You probably all saw that commercial on Snickers bars. You get charged the same amount but you get about 10% fewer Snickers in it.
Pass Senator Bob Casey’s bill to put a stop to shrinkflation!
You can imagine the discussions taking place today at Mars headquarters in McLean, Virginia. The President of the United State criticized one of the company’s most iconic products in front of a primetime audience in the tens of millions, presenting Snickers as Exhibit A in his war against the scourge of shrinkflation.
WHY SNICKERS WAS SINGLED OUT
Mars’ executives may be wondering what President Biden was referring to when he said, “You probably saw that commercial on Snickers.” I can’t find any such commercial, but I think what he meant to say was, “You probably saw that article on Snickers.” A January 18 New York Times opinion piece by Paul Donovan, chief economist of UBS Global Wealth Management, headlined “Why Are Voters So Upset? Consider the Snickers Bar,” thrust Snickers into the spotlight and the Biden administration’s crosshairs:
Why aren’t voters recognizing the decline in the inflation rate? Because voters are humans, and humans don’t think about inflation rationally. To understand why, let’s look at a Snickers bar.
Donovan argued that under Biden, prices of large-ticket items like televisions have come down, but not the prices of less expensive items like food (including Snickers) and gasoline we buy more frequently. That’s bad news for the White House:
The different inflation rates for infrequent and frequent purchases is a big part of why consumers mistakenly believe inflation is higher than it actually is.
Those damn Snickers! They’re confusing consumers and hurting our approval ratings.
So, what should Mars do?
So far, the company has made no public statement. That’s probably the best response, and here’s why:
PICK YOUR BATTLES
The wise advice to “pick your battles” is especially germane when it comes to effective crisis management and communication. No matter who is in office, the President of the United States is the most powerful, influential person on Earth. It’s almost always better not to swing back at the leader of the free world (and the person who appoints the head of the Federal Trade Commission’s Bureau of Consumer Affairs) when attacked.

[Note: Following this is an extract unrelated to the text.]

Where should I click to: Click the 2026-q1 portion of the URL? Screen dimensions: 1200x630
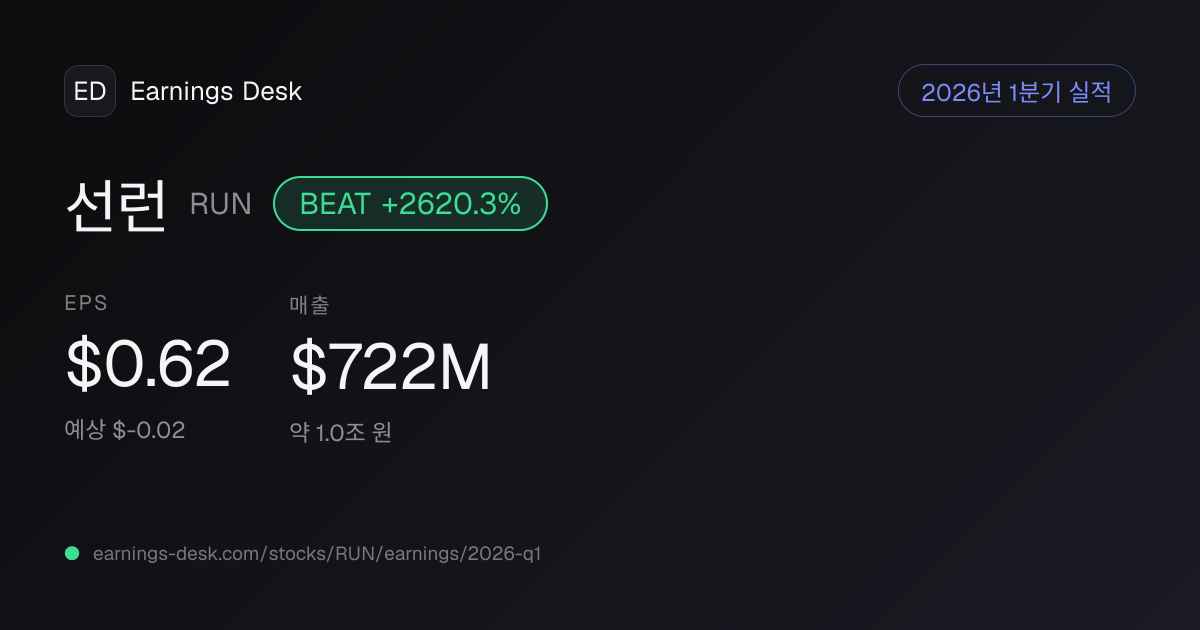[x=504, y=554]
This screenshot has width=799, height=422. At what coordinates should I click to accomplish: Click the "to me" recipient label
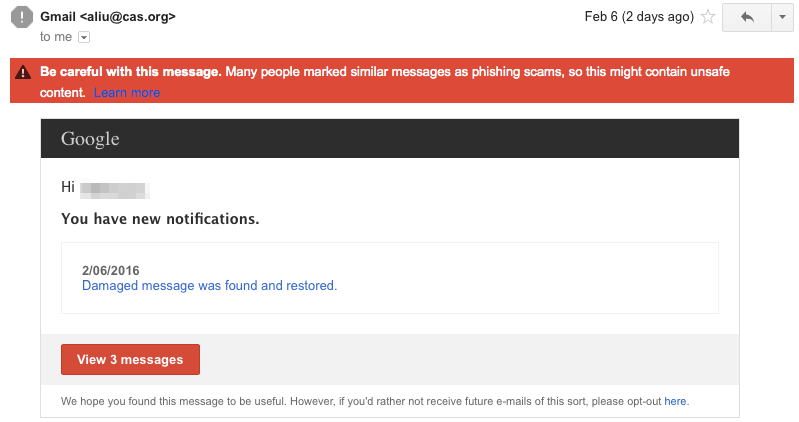coord(56,37)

ASSESS THE SERIOUSNESS OF THE CRITICISM
While being spotlighted in the negative context of shrinkflation is not a good thing for the Snickers brand, the criticism is not as potentially damaging as a charge of contamination or nutritional/health risk. Such a more serious assertion by the President of the United States would demand a robust response.
Joe Biden adlibbed the Snickers remark, which got a laugh and came off as a bit garbled and silly in comparison to the other issues discussed in the speech.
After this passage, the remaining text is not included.